**SHORT EXERCISE:** Copy these lines word for word, starting at the line containing "Given: Tap Android home square icon" and ending at the line containing "[x=655, y=32]", and leave the pictures out of your answer.

**RECORDS FOR PROCESSING:**
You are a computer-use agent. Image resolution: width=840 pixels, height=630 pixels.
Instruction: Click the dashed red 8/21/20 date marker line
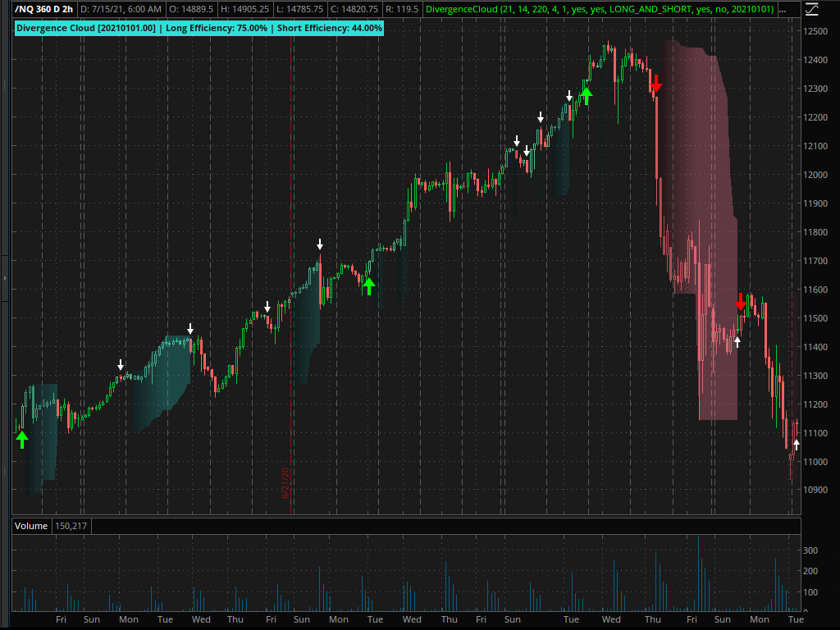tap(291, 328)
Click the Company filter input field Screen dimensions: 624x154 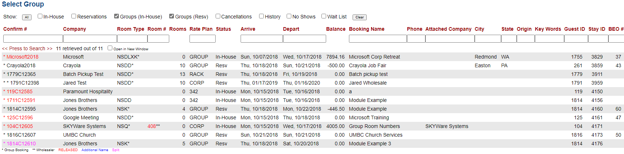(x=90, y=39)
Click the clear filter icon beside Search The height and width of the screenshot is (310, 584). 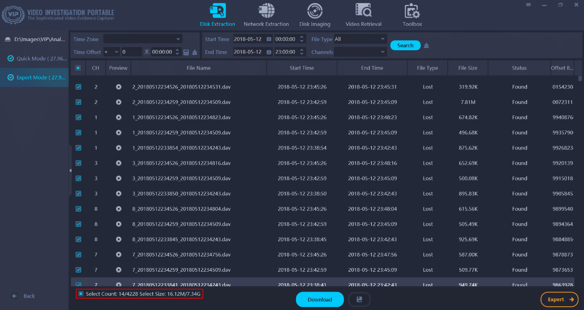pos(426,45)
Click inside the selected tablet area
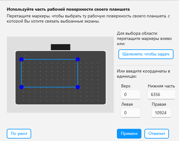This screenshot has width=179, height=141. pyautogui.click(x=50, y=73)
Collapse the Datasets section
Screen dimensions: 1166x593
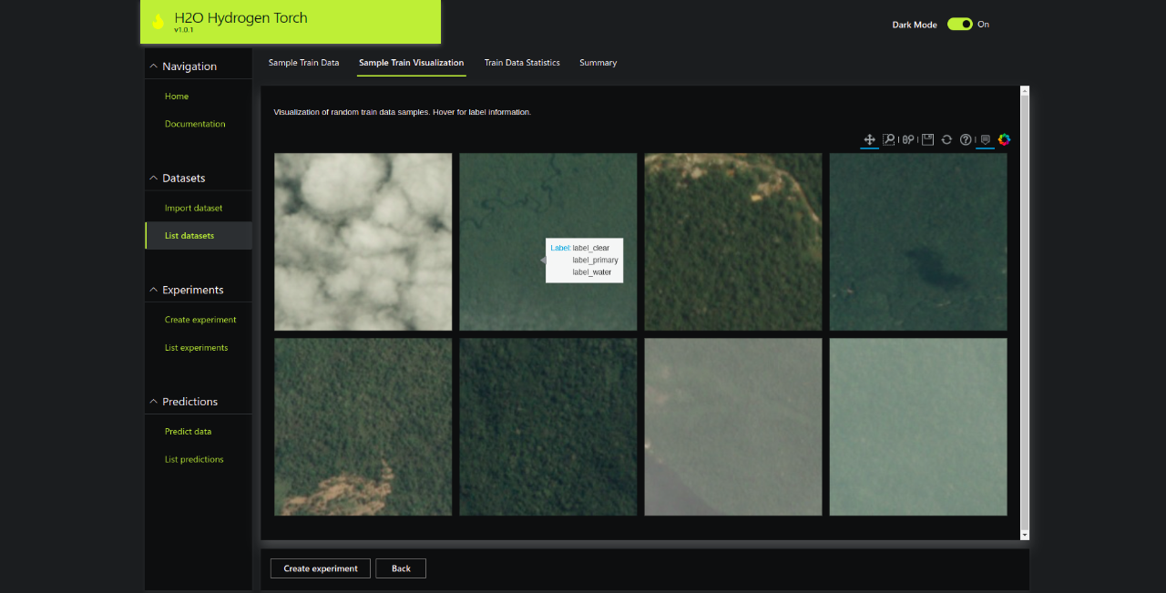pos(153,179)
==
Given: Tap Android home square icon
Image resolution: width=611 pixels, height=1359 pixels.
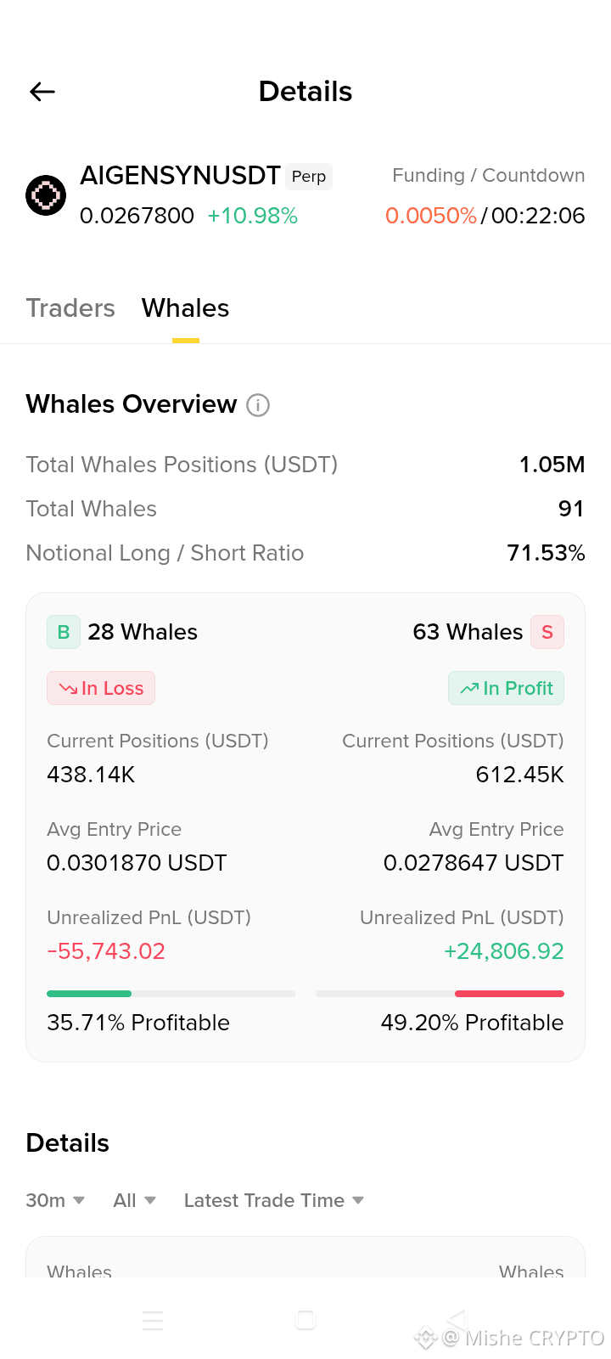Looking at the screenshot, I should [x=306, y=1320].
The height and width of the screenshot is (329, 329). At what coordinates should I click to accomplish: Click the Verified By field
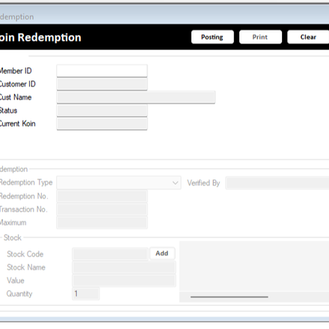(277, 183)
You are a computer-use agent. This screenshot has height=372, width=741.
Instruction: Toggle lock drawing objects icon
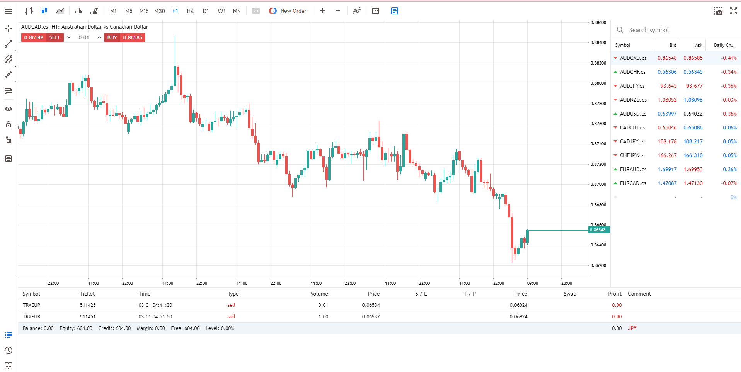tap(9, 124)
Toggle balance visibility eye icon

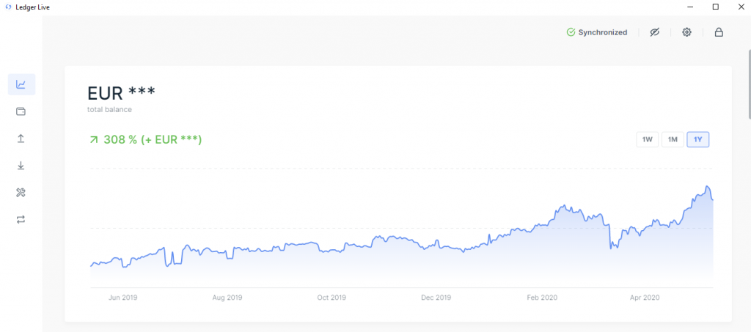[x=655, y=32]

**RESPONSE TO THIS EXERCISE:**
Given: Tap Android home square icon
Image resolution: width=611 pixels, height=1359 pixels.
Looking at the screenshot, I should [x=306, y=1320].
The height and width of the screenshot is (329, 329). At what coordinates should I click to accomplish: Click the Verified By field
(277, 183)
You are a computer-use agent. This screenshot has height=372, width=741.
Instruction: Toggle lock drawing objects icon
tap(9, 124)
Toggle balance visibility eye icon

[x=655, y=32]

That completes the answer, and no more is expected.